Northwestern University political science professor Jacqueline Stevens writes in today’s NYT:
It’s an open secret in my discipline: in terms of accurate political predictions (the field’s benchmark for what counts as science), my colleagues have failed spectacularly and wasted colossal amounts of time and money. The most obvious example may be political scientists’ insistence, during the cold war, that the Soviet Union would persist as a nuclear threat to the United States.

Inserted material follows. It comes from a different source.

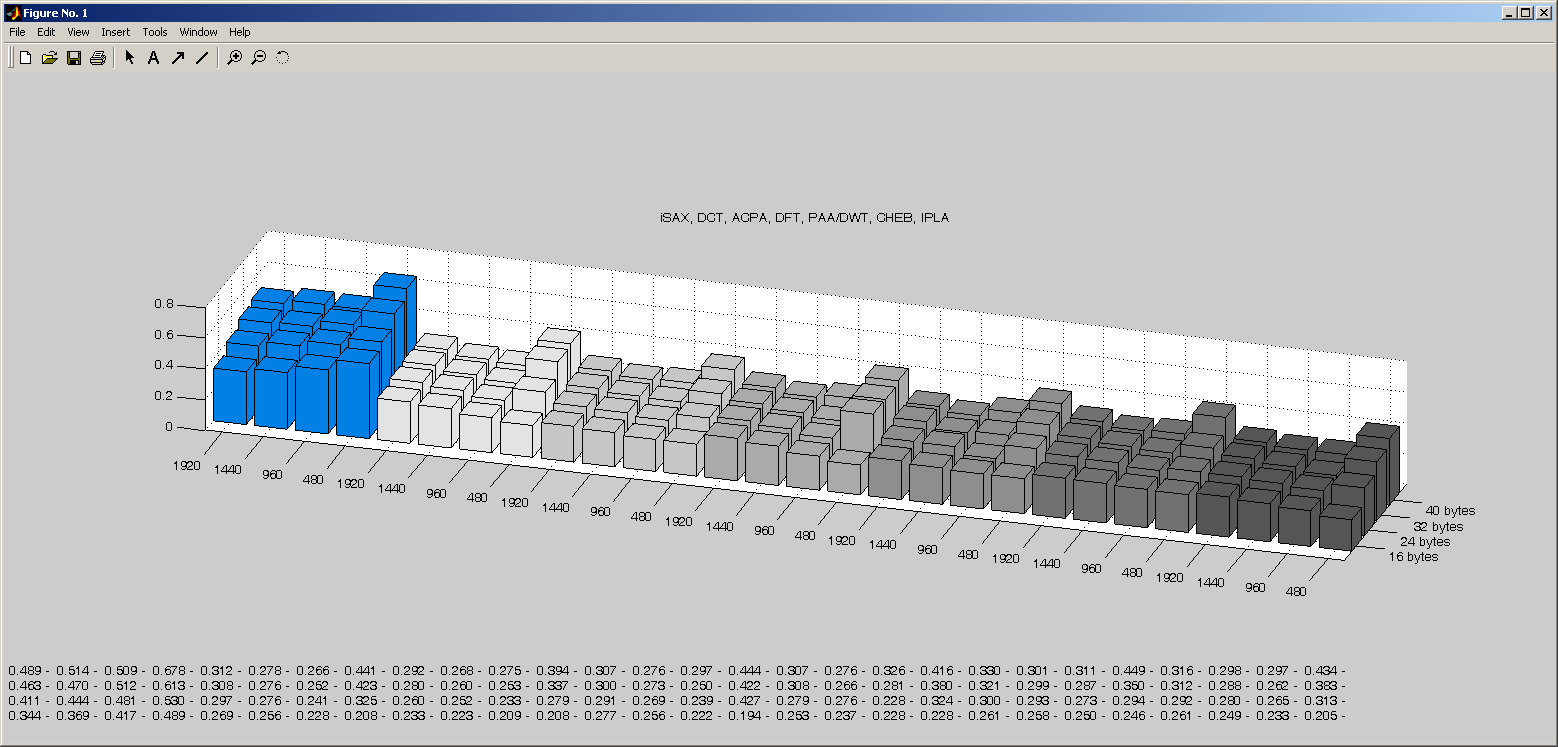Enable the Edit Plot arrow pointer tool
The image size is (1558, 747).
129,58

In 1993, in the journal International Security, for example, the cold war historian John Lewis Gaddis wrote that the demise of the Soviet Union was “of such importance that no approach to the study of international relations claiming both foresight and competence should have failed to see it coming.” And yet, he noted, “None actually did so.” Careers were made, prizes awarded and millions of research dollars distributed to international relations experts, even though Nancy Reagan’s astrologer may have had superior forecasting skills. . . .
in the 1980s, the political psychologist Philip E. Tetlock began systematically quizzing 284 political experts — most of whom were political science Ph.D.’s — on dozens of basic questions, like whether a country would go to war, leave NATO or change its boundaries or a political leader would remain in office. His book “Expert Political Judgment: How Good Is It? How Can We Know?” won the A.P.S.A.’s prize for the best book published on government, politics or international affairs.
Professor Tetlock’s main finding? Chimps randomly throwing darts at the possible outcomes would have done almost as well as the experts.
Yet before any of us law types start feeling superior, we might want to remember that polisci’s attitudinal model bested legal experts in predicting the outcomes of Supreme Court cases. Then again, maybe this just says something about legal academia, from which most of the experts in the study were drawn.
UPDATE: Erik Voeten and Henry Farrell respond to Stevens’ op-ed on Monkey Cage.